§ DOCUMENT PASSAGE:
Jan 23 - Fitch Ratings has assigned Jaguar Land Rover PLC's (JLR, 'BB-'/Stable) proposed
senior unsecured notes a 'BB-(EXP)' expected rating.
The final rating is contingent upon the receipt of final documents conforming to
information already received. The notes are rated at the same level as JLR's
Issuer Default Rating of 'BB-' as they will constitute direct, unconditional,
unsecured and unsubordinated obligations of the company.
Using the top-down approach under its "Parent and Subsidiary Rating Linkage
Criteria", Fitch rates JLR a notch below the rating of its parent Tata Motors
Limited (TML, 'BB'/Stable). This reflects the two entities' strong linkages,
JLR's strategic importance to TML and the direct/indirect support provided by
TML since it acquired JLR in the financial year ended March 2009. JLR accounted
for around 69% of TML's consolidated revenues and about 72% of its EBITDA in
H1FY13, up from 63% and 69%, respectively, in FY12. TML's rating factors in a
single notch uplift for potential support from the ultimate owner, Tata Group.
JLR reported strong revenue growth of 23% yoy to GBP6,927m during H1FY13 and
high operating profitability of 13.8% (H1FY12: 13.4%). This was driven by high
sales volumes of Land Rover vehicles and more sales from China. JLR's sales in
China increased to 21.4% of total sales volumes during Q3FY13 from 16.4% a year
JLR's strong revenue and margins have helped to largely offset TML's poor
performance. TML's unconsolidated revenue fell 7% yoy during H1FY13 to
INR229.1bn with EBITDA margins of 5.9% (H1FY12: 7.4%).

§ PROVIDED MATERIAL:
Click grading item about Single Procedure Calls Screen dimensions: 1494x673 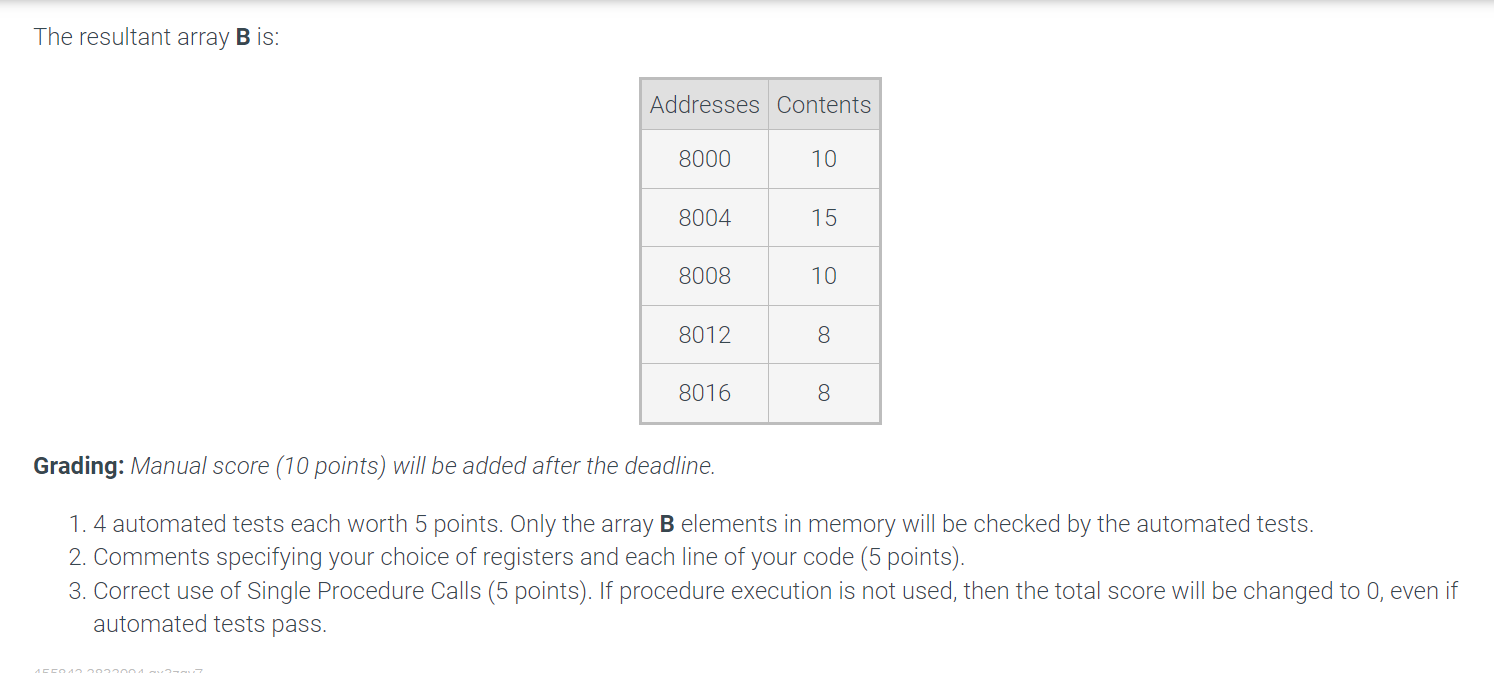coord(775,607)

§ GIVEN PROBLEM 1:
In the Fitch rating passage, what share of Tata Motors Limited's consolidated revenues did JLR account for in H1FY13?
§ GIVEN PROBLEM 2:
According to the Fitch rating passage, why are JLR's proposed senior unsecured notes rated at the same level as its Issuer Default Rating?

§ RESPONSE 1:
Around 69%.

§ RESPONSE 2:
The notes will be direct, unconditional, unsecured and unsubordinated obligations of the company. They therefore take the same 'BB-' rating as JLR's Issuer Default Rating.